- Associated Press - Sunday, January 30, 2011

CAIRO (AP) — Egypt's powerful military stepped up its presence across this anarchic capital on Sunday, closing roads with tanks and sending F-16 fighter jets streaking over downtown in a show of force after days of looting, armed robbery and anti-government protests.

The army made no attempt, however, to disperse some 5,000 protesters gathered at Tahrir Square, a plaza in the heart of downtown that protesters have occupied since Friday afternoon. They have violated a curfew to call for the ouster of President Hosni Mubarak’s regime, which they blame for poverty, unemployment, widespread corruption and police brutality.

Nobel Peace laureate and democracy advocate Mohamed ElBaradei appeared in the square around 7 p.m.

“You are the owners of this revolution. You are the future,” he told the cheering crowd. “Our essential demand is the departure of the regime and the beginning of a new Egypt in which each Egyptian lives in virtue, freedom and dignity.”
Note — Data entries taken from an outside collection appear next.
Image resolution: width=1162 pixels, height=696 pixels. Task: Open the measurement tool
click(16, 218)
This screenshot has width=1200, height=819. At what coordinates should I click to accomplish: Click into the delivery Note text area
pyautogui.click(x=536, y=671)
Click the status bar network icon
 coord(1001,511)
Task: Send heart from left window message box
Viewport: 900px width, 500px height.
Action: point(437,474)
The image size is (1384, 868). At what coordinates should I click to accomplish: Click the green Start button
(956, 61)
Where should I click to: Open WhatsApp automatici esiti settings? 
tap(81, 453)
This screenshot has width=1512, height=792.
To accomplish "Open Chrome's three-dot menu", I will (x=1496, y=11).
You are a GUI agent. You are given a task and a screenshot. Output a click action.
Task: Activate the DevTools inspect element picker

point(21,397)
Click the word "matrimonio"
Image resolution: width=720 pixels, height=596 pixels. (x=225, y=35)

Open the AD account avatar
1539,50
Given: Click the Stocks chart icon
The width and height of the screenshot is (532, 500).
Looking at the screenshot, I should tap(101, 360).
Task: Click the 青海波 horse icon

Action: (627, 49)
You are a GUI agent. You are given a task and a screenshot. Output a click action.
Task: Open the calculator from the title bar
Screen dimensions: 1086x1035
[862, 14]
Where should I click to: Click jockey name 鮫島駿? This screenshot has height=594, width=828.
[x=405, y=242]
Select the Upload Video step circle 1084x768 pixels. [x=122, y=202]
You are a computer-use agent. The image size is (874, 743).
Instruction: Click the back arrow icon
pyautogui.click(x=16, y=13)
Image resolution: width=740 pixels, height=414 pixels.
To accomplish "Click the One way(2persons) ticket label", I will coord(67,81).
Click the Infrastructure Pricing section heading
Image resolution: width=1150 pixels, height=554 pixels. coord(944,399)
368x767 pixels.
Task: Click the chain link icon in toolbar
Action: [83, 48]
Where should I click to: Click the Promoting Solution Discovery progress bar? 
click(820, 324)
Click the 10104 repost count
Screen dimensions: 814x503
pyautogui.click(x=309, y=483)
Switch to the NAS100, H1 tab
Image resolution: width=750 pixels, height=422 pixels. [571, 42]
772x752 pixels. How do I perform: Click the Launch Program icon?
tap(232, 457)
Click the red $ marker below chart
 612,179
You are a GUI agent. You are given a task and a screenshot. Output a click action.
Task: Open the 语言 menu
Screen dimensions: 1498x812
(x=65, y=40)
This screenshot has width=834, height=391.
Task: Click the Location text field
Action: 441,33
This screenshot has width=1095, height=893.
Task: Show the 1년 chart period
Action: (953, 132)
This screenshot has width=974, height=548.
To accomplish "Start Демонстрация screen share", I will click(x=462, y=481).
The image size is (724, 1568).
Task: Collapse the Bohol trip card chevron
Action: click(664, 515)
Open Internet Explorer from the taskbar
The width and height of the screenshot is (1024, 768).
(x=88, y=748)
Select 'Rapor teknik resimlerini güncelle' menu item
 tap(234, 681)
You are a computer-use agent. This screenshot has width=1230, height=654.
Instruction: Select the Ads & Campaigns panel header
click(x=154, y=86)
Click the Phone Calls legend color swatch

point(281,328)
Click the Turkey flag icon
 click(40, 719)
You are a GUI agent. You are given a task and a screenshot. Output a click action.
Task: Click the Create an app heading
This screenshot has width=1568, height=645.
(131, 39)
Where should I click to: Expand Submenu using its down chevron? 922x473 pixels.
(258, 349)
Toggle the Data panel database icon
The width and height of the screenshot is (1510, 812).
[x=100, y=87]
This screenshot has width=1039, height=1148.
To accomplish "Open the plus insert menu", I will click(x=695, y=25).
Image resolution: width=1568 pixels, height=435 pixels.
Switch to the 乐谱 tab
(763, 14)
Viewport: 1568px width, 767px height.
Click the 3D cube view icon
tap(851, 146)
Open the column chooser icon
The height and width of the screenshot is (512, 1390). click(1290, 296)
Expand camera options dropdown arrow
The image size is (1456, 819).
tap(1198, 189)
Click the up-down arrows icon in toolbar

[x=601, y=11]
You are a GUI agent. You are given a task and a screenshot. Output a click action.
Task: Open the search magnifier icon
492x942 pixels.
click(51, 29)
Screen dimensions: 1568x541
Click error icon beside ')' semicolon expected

One of the senior leaders of the outlawed Muslim Brotherhood, which wants to establish an Islamist state in the Arab world’s most populous nation, told the Associated Press he was heading to Tahrir, or Liberation, Square to meet with other opposition leaders.

“You can call this a revolution; you can call this uprising; you can call it anything,” Essam el-Erian said.

On the first day of trading across the Mideast after a weekend of protests and violence, nervous investors drove stocks down sharply. Crowds of foreigners filled Cairo International Airport, desperate and unable to leave because dozens of flights were canceled and delayed.

Gangs of armed men attacked at least four jails across Egypt before dawn, helping to free hundreds of Muslim militants and thousands of other inmates. Young men with guns and large sticks smashed cars and robbed people in Cairo.

The official death toll from five days of growing crisis stood at 97, with thousands injured, but reports from witnesses across the country indicated that the actual toll was far higher.

The lawlessness, uncertainty, and indications of an attempted exodus from Cairo were gravely damaging Egypt’s economy, particularly tourism, which accounts for as much as 11 percent of the country’s gross domestic product.

Banks were closed on orders from Egypt’s Central Bank, and the stock market was shut.

An unprecedented Internet cutoff remained in place after the country’s four primary Internet providers stopped moving data in and out of the country in an apparent move by authorities to disrupt the organization of demonstrations blaming Mr. Mubarak’s regime for poverty, unemployment, widespread corruption and police brutality.

The U.S. Embassy in Cairo told its citizens in Egypt to consider leaving the country as soon as possible and said it had authorized the voluntary departure of dependents and non-emergency employees, a display of Washington’s escalating concern about the stability of its closest Arab ally.

Private tour groups and corporations began trying to evacuate their clients and expatriate employees. But dozens of flights were canceled and delayed, and crowds, desperate and unable to leave, filled Cairo International Airport.

Secretary of State Hillary Rodham Clinton said the United States expects that the protests in Egypt will lead to free and fair elections as part of an “orderly” transition to “real democracy.”